__Directive__
Copy the records below line for line, keeping every character unchanged.

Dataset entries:
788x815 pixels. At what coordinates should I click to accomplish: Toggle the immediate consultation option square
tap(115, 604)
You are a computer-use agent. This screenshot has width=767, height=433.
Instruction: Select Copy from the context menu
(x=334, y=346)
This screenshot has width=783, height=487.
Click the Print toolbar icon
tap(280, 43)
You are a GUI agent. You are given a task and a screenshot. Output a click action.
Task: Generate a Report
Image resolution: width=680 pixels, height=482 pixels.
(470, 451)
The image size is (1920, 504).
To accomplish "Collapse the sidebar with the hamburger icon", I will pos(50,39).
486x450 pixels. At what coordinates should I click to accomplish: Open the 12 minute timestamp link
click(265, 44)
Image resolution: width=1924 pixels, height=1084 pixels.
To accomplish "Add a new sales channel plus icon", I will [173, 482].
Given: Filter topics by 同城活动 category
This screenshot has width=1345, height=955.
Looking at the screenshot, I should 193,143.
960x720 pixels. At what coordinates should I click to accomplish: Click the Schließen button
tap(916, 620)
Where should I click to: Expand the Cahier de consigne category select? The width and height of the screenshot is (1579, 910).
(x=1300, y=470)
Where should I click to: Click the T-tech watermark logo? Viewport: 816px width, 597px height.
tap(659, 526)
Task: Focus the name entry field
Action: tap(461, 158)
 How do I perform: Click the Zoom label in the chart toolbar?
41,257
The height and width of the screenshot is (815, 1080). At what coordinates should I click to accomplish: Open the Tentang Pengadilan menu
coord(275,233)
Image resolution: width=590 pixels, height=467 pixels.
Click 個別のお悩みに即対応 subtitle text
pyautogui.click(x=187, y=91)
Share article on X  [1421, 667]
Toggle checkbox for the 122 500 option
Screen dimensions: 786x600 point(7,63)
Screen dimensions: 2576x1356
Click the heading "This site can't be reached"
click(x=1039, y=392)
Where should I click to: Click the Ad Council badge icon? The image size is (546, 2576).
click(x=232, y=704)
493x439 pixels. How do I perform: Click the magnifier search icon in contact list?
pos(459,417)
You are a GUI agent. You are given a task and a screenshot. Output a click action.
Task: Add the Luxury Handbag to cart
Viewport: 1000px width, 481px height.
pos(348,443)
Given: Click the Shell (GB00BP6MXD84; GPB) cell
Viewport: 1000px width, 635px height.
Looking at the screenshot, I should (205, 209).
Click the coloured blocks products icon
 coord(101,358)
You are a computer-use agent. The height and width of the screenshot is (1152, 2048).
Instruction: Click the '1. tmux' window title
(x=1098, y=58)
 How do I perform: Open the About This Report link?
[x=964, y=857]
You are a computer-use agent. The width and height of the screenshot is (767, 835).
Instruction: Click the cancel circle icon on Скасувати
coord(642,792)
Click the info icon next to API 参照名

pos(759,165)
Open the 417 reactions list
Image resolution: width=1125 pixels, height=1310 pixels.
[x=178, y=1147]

__Finished task__
788x815 pixels. At what coordinates should I click to accomplish: Toggle the immediate consultation option square
tap(115, 604)
You are a computer-use agent. This screenshot has width=767, height=433.
Instruction: Select Copy from the context menu
(x=334, y=346)
This screenshot has width=783, height=487.
Click the Print toolbar icon
tap(280, 43)
You are a GUI agent. You are given a task and a screenshot. Output a click action.
Task: Generate a Report
Image resolution: width=680 pixels, height=482 pixels.
(470, 451)
The image size is (1920, 504).
To accomplish "Collapse the sidebar with the hamburger icon", I will pos(50,39).
486x450 pixels. At what coordinates should I click to accomplish: Open the 12 minute timestamp link
click(265, 44)
Image resolution: width=1924 pixels, height=1084 pixels.
To accomplish "Add a new sales channel plus icon", I will [173, 482].
Given: Filter topics by 同城活动 category
This screenshot has width=1345, height=955.
Looking at the screenshot, I should 193,143.
960x720 pixels. At what coordinates should I click to accomplish: Click the Schließen button
tap(916, 620)
Where should I click to: Expand the Cahier de consigne category select? The width and height of the screenshot is (1579, 910).
(x=1300, y=470)
Where should I click to: Click the T-tech watermark logo? Viewport: 816px width, 597px height.
tap(659, 526)
Task: Focus the name entry field
Action: tap(461, 158)
 How do I perform: Click the Zoom label in the chart toolbar?
41,257
The height and width of the screenshot is (815, 1080). At what coordinates should I click to accomplish: Open the Tentang Pengadilan menu
coord(275,233)
Image resolution: width=590 pixels, height=467 pixels.
Click 個別のお悩みに即対応 subtitle text
pyautogui.click(x=187, y=91)
Share article on X  [1421, 667]
Toggle checkbox for the 122 500 option
Screen dimensions: 786x600 point(7,63)
Screen dimensions: 2576x1356
Click the heading "This site can't be reached"
click(x=1039, y=392)
Where should I click to: Click the Ad Council badge icon? The image size is (546, 2576).
click(x=232, y=704)
493x439 pixels. How do I perform: Click the magnifier search icon in contact list?
pos(459,417)
You are a GUI agent. You are given a task and a screenshot. Output a click action.
Task: Add the Luxury Handbag to cart
Viewport: 1000px width, 481px height.
pos(348,443)
Given: Click the Shell (GB00BP6MXD84; GPB) cell
Viewport: 1000px width, 635px height.
Looking at the screenshot, I should (205, 209).
Click the coloured blocks products icon
 coord(101,358)
You are a computer-use agent. The height and width of the screenshot is (1152, 2048).
Instruction: Click the '1. tmux' window title
(x=1098, y=58)
 How do I perform: Open the About This Report link?
[x=964, y=857]
You are a computer-use agent. The width and height of the screenshot is (767, 835).
Instruction: Click the cancel circle icon on Скасувати
coord(642,792)
Click the info icon next to API 参照名

pos(759,165)
Open the 417 reactions list
Image resolution: width=1125 pixels, height=1310 pixels.
[x=178, y=1147]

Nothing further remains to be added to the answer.